November’s coming, folks

The anger, the outrage, the fear that is burning across this country feels like the explosion of something that’s been building for almost four years. I fear for my country. The anger is so big, so righteous, so hopeless, the wrongs so deep, so tightly woven into the fabric of this society, that I don’t see the way forward.

But I heard something in Andrew Cuomo’s voice Sunday that helped me.

I heard frustration.

I don’t know the governor personally, but I’ve gotten a good picture of him, both from inside the state as an employee and from the outside as a journalist. He’s not a guy who takes kindly to not getting his way. And he’s savvy enough to usually win.


But when I tuned in to hear the tail end of his daily address Sunday, I heard him talking about the protests. And he said what’s needed is for protesters to be specific about the reforms they want. And then be insistent.

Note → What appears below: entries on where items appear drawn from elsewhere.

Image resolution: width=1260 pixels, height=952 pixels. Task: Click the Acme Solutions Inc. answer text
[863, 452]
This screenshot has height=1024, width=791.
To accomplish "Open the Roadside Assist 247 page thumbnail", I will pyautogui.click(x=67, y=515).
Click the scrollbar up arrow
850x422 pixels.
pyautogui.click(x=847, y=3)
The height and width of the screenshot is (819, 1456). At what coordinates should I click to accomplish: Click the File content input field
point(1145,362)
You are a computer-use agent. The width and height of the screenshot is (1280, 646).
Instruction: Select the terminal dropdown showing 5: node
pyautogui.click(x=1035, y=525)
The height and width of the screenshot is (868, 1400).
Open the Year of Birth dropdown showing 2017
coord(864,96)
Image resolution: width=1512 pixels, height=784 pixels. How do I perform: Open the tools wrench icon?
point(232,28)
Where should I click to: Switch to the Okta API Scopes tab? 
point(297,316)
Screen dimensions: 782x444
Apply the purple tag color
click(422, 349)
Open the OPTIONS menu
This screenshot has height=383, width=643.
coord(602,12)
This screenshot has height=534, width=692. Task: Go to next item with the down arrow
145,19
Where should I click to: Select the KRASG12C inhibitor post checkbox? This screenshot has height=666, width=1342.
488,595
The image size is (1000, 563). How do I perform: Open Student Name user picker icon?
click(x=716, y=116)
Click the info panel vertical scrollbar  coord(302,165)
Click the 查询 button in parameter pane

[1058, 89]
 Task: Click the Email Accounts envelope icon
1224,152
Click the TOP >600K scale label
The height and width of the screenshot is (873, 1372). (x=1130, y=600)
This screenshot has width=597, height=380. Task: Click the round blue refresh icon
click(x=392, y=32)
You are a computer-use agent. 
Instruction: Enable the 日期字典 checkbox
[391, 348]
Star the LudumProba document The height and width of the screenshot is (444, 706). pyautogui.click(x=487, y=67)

He suggested what those reforms could be. And that’s when I heard the frustration, when he said he’s been trying to get them done, but he couldn’t get them passed.

Call your legislators, he urged. Tell them what you want, and tell them if they won’t do it, you’ll vote them out. Keep telling them. Over and over. And then vote.

New York’s governor is no saint. He’s maybe not even someone I would like if I met him. But on Sunday, for a few minutes, I heard a guy who knows what’s right, has the power to make it happen, but hasn’t been able to do it. And he was angry. Somehow, that gave me hope.

Maybe it was just political expediency. Or maybe it was an honest moment.

All I know is that he was saying the right thing at the right moment. And in some cities, the cops are marching with the protesters, protecting them from the white supremacists trying to seize the moment for their own ends. Some governors aren’t treating the protesters like a threat. They’re protecting their citizens. They’re trying to motivate them to vote, to demand change. And Joe Biden went to a protest site today to talk to people, urging them to channel their anguish into purpose.

The occupant of the White House was hiding in a bunker, tweeting.

I’m frustrated, too. If there’s a single legislator in the country who thinks the anger of this moment will blow over, they’re sadly misjudging the situation. Frustration can be a powerful motivator.

November is coming. America’s ideals aren’t dead yet.